* **TASK GOAL**
Your task is to output the listing word for word, with pictures excluded.
*** TASK MATERIAL ***
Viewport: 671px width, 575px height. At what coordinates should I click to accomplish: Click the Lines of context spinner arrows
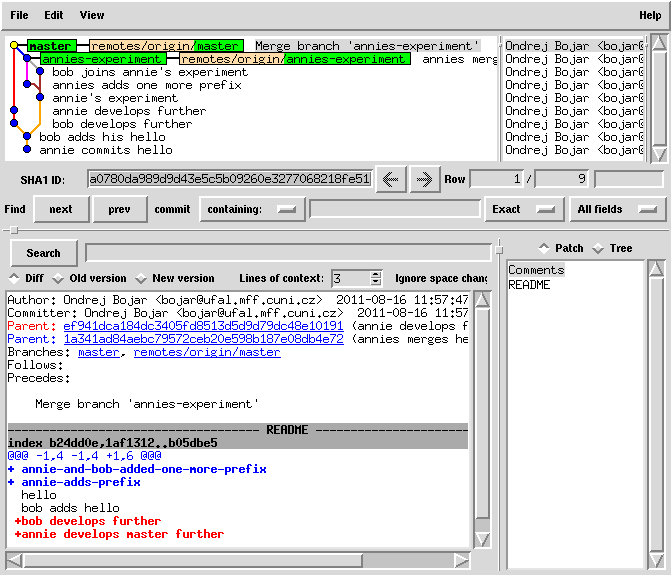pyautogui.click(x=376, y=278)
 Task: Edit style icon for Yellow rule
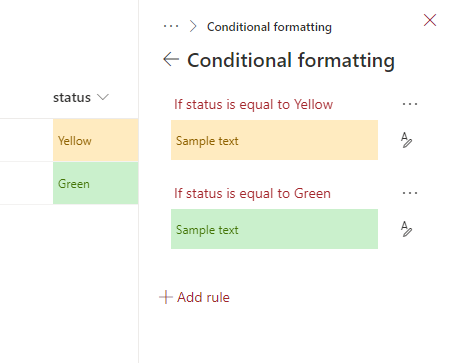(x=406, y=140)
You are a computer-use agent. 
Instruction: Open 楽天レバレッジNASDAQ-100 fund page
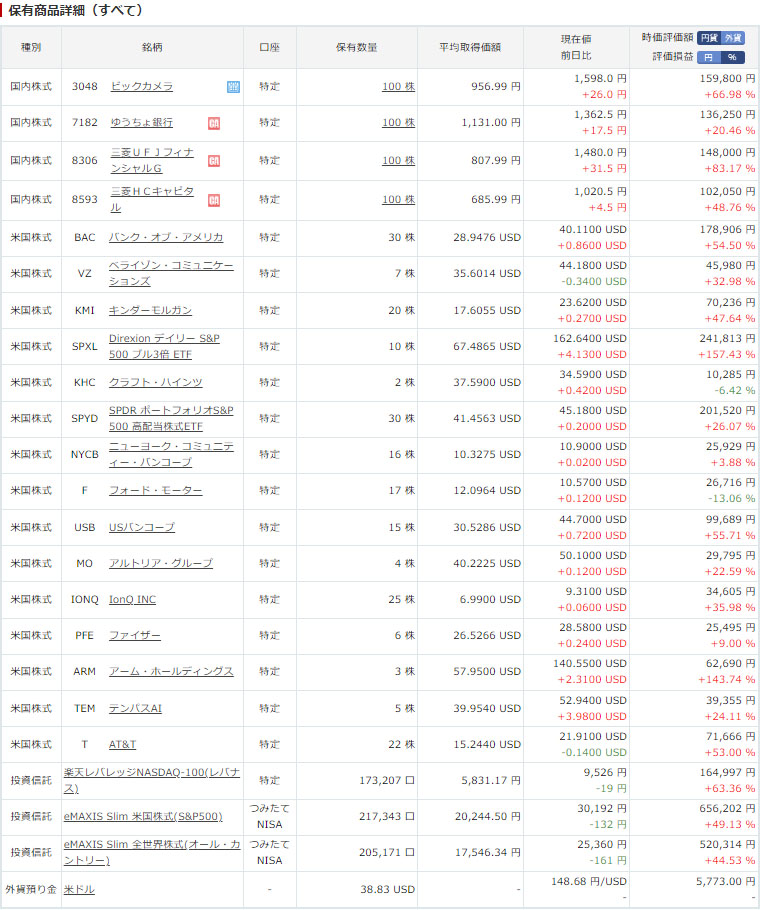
***
* **RESULT OF THIS EXERCISE**
Viewport: 671px width, 575px height. At what coordinates should I click to accomplish: Click the Lines of context spinner arrows
pyautogui.click(x=376, y=278)
 Task: Edit style icon for Yellow rule
(x=406, y=140)
You are a computer-use agent. 
Instruction: Open 楽天レバレッジNASDAQ-100 fund page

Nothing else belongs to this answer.